To address these challenges, TM Forum members are leading an industry initiative to build the Open Digital Framework (ODF). ODF includes the target Open Digital Architecture (ODA); incorporating a modern, flexible integration fabric (Open APIs), together with the infrastructure for binary testing of conformance for interoperability and end-to-end management. ODF also provides tools to support migration from legacy systems to ODA’s modular, cloud native architecture with software components enabling IT and network capabilities over time. In short, ODF is a future-proof blueprint for service providers to deliver intelligent operations fit for the 5G and IoT era, leveraging Artificial Intelligence (AI).

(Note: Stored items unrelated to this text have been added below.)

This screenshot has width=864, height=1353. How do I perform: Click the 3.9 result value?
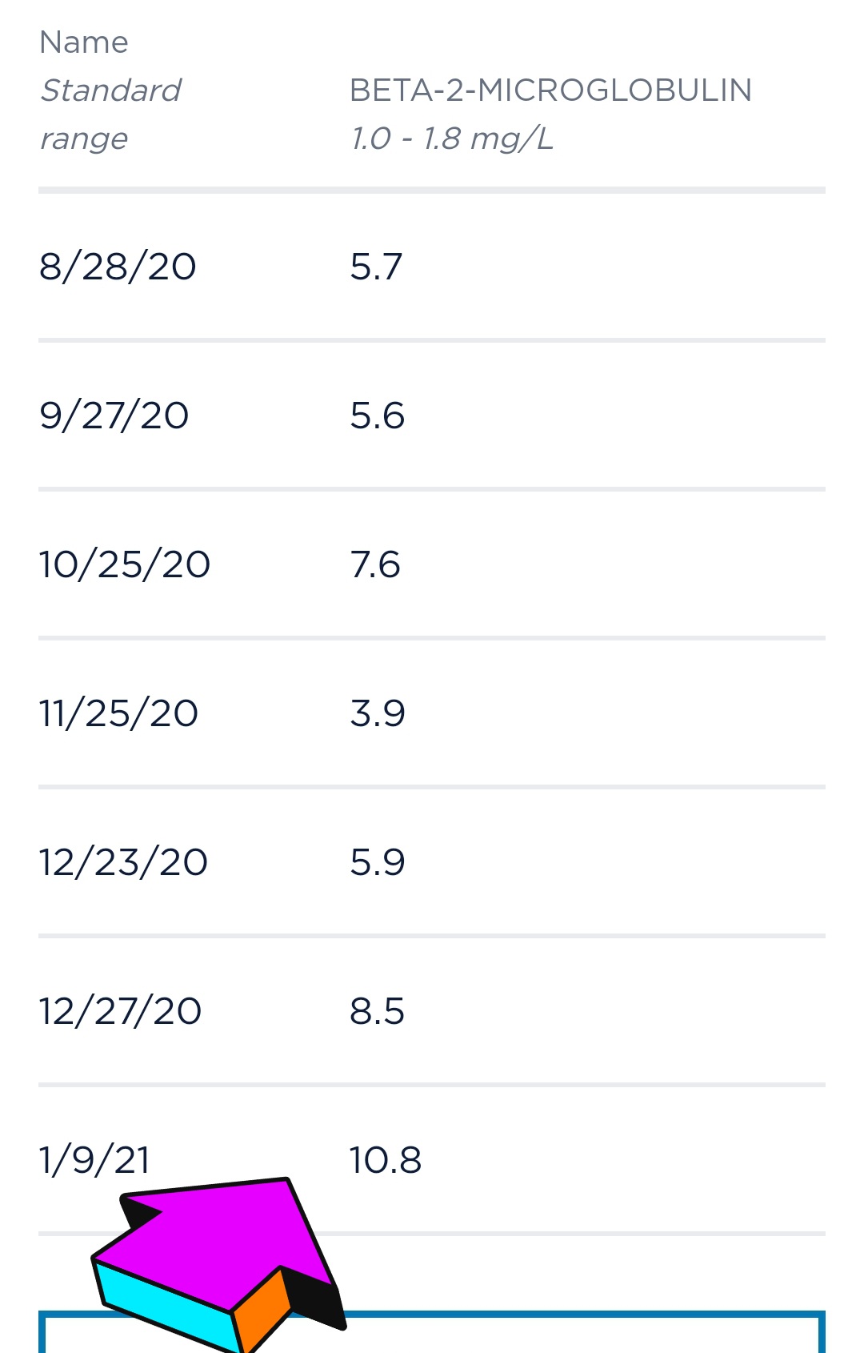377,713
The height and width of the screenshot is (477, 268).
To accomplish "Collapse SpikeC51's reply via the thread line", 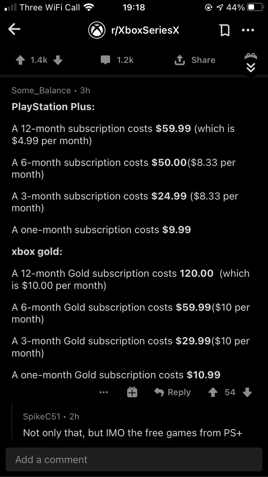I will click(x=12, y=422).
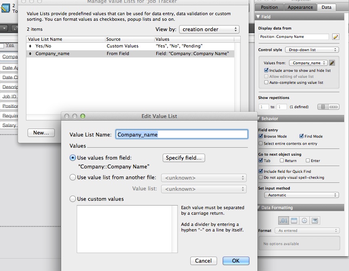Select the number data formatting icon
The width and height of the screenshot is (349, 271).
pyautogui.click(x=283, y=221)
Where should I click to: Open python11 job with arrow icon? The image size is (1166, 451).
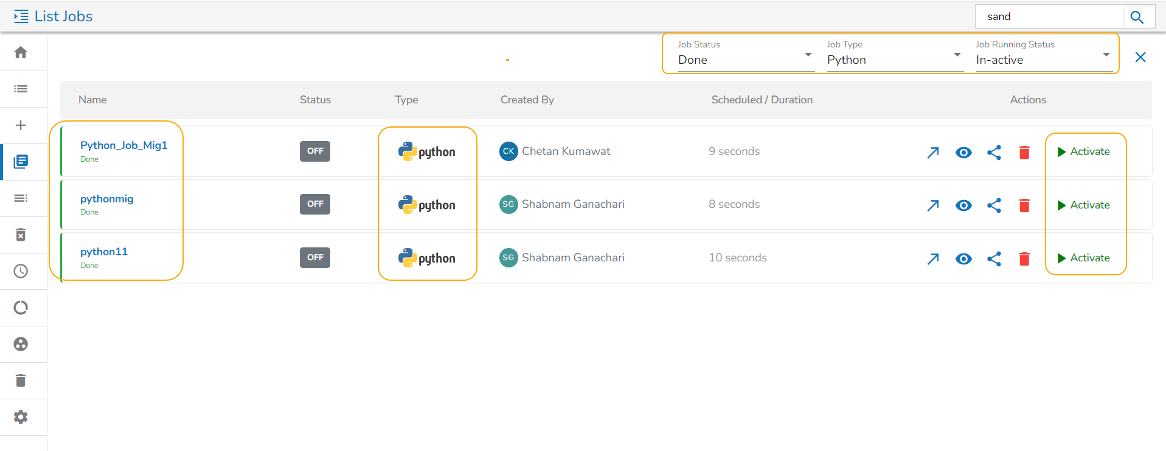point(933,259)
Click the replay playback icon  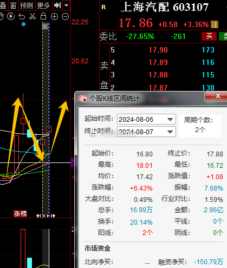pyautogui.click(x=11, y=16)
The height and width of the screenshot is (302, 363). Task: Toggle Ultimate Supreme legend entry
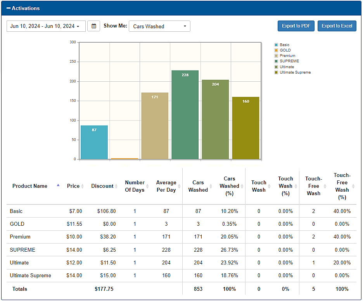(293, 72)
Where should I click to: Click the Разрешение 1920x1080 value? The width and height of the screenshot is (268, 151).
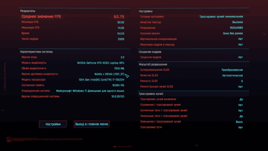click(236, 28)
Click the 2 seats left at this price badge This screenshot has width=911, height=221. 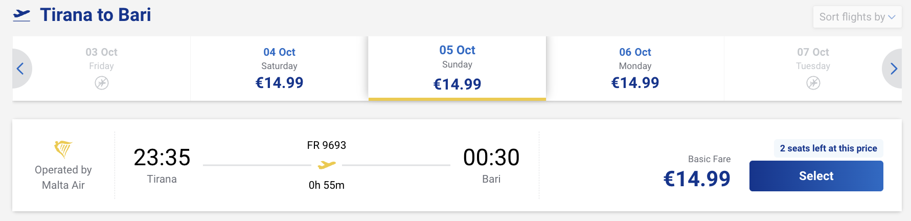click(x=828, y=148)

The adoption of ODF enables a new style of a software market for CSPs as they evolve to become digital service providers (DSPs) – one where the procurement and assembly of interoperable solutions is easier and where these solutions are substantially cheaper to deploy, integrate and upgrade. Made up of industry standard, self-describing components, they will enable systems designers to discover solutions that can be used to accelerate innovation in a “try and buy, fail fast and cheap” approach.
Open Digital Framework marks a significant change for the DSP software market, simplifying the solutions and removing the need for large-scale customization and integration. Service providers will prioritize investment in software and technology that differentiates their business, not in the customization and integration of non-differentiating solutions. This creates opportunities for new market entrants and established vendors to unlock value-added partnerships.
Collaboration across the industry will be vital to this effort. Service providers will drive the demand for these new, flexible solutions, while software vendors and solution providers will bring their essential expertise. Only through collaboration can the industry attain the required knowledge and agree the required standards and common code assets such as APIs. Working closely with the relevant standards bodies, TM Forum is the platform to drive rapid innovation in these developments and will play a critical role in igniting the market.
The foundations are now in place – now is the time to scale.